If that sounds bleak, it is. This isn't a rosy movie about the transcendent power of love, or a syrupy, Nicholas Sparks-esque love letter to, well, love. Georges and Anne have been married for decades. They are an elegant Parisian couple, who have loved each other for so long, that they have established a comfortable intimacy with one another that, like a fine wine, only comes with age. Tragedy, that unwelcome intruder, strikes, and Anne suffers a series of strokes that debilitate and degrade her. Georges, her devoted companion, does all he can to nurse her and keep her out of a nursing home, but he inevitably confronts his own limits as he realizes how limited his life is without her.

Michael Haneke is known for his complex, unflinching films that try the tolerance (in every sense of the word) of his audience. Most recently, Haneke gained critical acclaim for his well-crafted, deeply challenging The White Ribbon, which portrayed atrocities that haunted a small German village on the eve of World War I. He grounds his films in a strong sense of reality, and Amour is no exception; I felt uncomfortable watching some scenes-- Anne's humiliation at the failures of her body and Georges's desperate desire to make everything okay are poignantly, painfully acted.

Indeed, Emmanuelle Riva has been nominated for Best Actress by the Academy of Motion Picture Arts & Sciences. (Earlier in the week, I identified Quvenzhané Wallis from Beasts of the Southern Wild as the youngest ever Best Actress nominee; well, as it happens, 2013 is a year of milestones for this category, since Riva is the oldest nominee ever. Way to go, Emmanuelle!) The role of Anne is a full-person role-- it's emotionally, physically, psychologically, and intellectually demanding. It took an actress as graceful, gifted, and sensitive as Emmanuelle to pull it off so flawlessly.
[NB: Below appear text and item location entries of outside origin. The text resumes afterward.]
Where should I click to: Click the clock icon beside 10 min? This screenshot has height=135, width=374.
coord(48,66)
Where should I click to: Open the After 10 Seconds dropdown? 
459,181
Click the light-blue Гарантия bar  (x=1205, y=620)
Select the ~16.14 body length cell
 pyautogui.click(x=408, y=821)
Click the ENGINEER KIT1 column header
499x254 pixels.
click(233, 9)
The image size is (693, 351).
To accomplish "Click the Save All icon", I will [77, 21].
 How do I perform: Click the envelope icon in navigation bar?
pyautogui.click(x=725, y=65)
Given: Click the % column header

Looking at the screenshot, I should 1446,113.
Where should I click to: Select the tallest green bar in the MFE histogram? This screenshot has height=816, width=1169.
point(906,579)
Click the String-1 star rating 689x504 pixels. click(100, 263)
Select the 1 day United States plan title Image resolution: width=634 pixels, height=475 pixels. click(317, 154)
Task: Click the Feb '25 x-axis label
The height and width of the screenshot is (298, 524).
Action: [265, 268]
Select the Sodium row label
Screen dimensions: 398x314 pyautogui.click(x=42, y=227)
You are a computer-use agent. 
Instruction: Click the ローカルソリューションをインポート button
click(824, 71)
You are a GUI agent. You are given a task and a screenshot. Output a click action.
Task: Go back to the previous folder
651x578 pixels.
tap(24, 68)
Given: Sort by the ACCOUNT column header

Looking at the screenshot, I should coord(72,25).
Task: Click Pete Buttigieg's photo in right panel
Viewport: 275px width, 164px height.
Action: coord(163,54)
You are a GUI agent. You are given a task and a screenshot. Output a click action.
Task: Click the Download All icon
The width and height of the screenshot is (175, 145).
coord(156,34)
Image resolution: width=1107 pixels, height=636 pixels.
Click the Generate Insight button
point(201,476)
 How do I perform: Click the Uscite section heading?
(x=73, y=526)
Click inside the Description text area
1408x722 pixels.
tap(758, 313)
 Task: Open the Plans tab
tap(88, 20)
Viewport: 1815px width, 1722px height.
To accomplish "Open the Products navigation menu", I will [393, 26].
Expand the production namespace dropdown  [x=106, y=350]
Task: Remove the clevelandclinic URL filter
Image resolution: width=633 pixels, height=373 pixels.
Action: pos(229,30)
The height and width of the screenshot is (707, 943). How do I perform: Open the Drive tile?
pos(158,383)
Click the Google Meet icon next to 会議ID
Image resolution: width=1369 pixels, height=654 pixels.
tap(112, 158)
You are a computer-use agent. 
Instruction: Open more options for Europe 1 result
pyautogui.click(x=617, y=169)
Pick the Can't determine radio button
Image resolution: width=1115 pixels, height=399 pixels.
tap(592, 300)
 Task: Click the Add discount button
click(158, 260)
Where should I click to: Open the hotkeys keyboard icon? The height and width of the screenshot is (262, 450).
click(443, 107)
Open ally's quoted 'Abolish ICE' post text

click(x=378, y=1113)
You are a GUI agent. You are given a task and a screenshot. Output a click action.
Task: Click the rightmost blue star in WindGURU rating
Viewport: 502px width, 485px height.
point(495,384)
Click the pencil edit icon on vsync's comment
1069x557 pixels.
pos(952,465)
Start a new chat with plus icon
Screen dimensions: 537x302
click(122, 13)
I've been throwing around words like "beautiful," "tragic," and "painful" a lot in this review. But those are the only words I know of to describe this film. Please, see it. If nothing else, it will make you hug your grandparents extra tight the next time you see them. But it will also make you contemplate the meaning of love and how it binds us together, oftentimes in impossible situations. Amour is a moving, exquisite film that stares love and death in the face and refuses to blink.